=== Section Start ===

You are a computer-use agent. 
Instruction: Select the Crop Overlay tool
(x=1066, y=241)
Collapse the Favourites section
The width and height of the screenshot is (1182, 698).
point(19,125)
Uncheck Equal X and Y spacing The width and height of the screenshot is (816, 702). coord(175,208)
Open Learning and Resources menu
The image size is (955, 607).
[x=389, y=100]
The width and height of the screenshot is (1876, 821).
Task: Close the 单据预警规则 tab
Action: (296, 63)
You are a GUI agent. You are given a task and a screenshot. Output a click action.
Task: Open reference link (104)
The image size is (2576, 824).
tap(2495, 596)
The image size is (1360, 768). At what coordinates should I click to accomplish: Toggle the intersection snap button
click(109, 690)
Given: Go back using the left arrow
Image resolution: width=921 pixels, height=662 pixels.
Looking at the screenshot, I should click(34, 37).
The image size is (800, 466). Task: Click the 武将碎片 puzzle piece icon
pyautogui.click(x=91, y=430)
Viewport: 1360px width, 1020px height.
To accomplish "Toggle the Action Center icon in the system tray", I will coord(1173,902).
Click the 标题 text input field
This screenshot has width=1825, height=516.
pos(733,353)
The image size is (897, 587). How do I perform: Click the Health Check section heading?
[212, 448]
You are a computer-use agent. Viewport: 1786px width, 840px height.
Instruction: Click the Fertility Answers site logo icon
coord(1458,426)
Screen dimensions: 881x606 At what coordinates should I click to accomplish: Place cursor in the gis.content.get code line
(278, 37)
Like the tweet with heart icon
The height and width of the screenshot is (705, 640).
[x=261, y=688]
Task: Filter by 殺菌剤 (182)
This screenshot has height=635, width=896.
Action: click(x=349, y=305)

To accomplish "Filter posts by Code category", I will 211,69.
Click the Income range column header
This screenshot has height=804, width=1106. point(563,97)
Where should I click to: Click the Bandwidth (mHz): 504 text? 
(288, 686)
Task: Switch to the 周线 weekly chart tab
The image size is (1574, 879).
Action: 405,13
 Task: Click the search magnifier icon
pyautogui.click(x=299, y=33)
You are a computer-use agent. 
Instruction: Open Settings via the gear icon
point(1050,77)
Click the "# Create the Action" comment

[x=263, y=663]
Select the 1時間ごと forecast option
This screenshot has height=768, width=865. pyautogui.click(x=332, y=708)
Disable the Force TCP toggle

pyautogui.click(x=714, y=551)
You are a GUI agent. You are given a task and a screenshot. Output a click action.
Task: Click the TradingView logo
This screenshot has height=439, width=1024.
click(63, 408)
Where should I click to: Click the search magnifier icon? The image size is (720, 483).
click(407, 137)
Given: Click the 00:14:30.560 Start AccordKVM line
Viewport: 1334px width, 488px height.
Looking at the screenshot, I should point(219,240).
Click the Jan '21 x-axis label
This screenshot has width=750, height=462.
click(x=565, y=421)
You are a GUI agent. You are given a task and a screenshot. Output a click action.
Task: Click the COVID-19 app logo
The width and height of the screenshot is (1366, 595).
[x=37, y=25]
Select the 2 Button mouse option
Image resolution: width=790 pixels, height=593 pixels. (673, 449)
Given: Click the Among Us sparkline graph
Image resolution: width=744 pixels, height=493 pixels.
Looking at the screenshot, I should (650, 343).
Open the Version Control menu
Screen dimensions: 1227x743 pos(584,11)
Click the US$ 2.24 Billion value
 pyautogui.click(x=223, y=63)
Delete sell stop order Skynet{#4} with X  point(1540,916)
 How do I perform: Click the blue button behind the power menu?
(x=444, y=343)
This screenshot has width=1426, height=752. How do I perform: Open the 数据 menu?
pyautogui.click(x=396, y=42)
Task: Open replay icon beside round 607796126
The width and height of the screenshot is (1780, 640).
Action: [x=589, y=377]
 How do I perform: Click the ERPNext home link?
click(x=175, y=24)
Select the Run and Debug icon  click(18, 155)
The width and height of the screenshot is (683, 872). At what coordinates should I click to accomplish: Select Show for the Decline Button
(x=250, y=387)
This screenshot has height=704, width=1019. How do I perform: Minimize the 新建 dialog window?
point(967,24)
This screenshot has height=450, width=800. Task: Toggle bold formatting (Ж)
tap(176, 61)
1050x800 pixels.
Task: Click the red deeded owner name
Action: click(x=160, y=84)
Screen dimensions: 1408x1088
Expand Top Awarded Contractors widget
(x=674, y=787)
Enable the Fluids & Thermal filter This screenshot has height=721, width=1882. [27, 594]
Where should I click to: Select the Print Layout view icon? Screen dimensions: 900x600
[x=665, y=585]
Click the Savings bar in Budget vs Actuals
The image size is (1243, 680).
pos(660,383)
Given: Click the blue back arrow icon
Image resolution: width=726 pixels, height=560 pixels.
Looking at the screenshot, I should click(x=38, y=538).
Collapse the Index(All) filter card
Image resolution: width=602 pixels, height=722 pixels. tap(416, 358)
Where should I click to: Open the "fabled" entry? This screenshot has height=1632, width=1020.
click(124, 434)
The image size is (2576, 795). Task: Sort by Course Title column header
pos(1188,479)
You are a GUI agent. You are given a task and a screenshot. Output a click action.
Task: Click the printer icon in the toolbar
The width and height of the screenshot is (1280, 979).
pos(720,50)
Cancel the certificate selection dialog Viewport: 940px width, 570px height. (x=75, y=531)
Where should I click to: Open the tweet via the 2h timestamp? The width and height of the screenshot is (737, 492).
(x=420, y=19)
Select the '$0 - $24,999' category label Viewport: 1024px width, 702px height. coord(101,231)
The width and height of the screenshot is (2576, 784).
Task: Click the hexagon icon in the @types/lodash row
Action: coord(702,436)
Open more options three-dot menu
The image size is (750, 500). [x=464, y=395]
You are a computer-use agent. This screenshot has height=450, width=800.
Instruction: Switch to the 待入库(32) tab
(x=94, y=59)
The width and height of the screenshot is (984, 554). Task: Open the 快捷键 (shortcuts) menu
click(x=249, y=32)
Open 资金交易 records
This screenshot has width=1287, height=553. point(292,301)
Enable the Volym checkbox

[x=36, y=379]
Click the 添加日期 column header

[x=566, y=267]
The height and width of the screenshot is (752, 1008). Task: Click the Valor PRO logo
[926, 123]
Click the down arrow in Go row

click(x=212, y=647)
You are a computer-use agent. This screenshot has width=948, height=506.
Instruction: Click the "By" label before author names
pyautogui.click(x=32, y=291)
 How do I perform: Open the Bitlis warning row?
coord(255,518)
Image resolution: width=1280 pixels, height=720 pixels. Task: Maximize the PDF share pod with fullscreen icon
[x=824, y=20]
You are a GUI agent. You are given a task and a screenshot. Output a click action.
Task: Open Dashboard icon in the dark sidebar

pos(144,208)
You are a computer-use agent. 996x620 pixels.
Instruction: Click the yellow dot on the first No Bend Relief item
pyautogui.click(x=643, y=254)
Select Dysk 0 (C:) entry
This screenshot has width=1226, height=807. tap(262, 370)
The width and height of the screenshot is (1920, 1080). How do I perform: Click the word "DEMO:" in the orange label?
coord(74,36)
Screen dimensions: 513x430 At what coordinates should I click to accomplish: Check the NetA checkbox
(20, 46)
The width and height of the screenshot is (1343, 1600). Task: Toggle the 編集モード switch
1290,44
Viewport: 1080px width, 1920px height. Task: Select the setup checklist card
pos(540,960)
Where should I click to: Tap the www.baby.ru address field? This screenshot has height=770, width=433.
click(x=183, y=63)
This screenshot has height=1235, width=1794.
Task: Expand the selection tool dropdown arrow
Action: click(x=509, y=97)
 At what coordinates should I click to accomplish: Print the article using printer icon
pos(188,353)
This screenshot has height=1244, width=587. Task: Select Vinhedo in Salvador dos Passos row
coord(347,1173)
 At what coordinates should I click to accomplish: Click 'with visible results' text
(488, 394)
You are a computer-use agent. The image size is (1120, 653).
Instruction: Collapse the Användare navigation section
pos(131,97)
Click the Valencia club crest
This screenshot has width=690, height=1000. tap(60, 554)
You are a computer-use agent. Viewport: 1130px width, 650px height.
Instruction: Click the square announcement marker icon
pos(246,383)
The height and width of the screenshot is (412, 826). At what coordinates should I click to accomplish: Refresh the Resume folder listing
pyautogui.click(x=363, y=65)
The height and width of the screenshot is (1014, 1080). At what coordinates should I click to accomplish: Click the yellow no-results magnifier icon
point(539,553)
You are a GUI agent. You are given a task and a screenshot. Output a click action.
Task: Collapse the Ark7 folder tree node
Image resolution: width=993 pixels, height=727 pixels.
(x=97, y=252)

=== Section End ===

:: Problem statement ::
In the entries above, work out how many lines contain the string "computer", and give only that number.

:: Your solution ::
8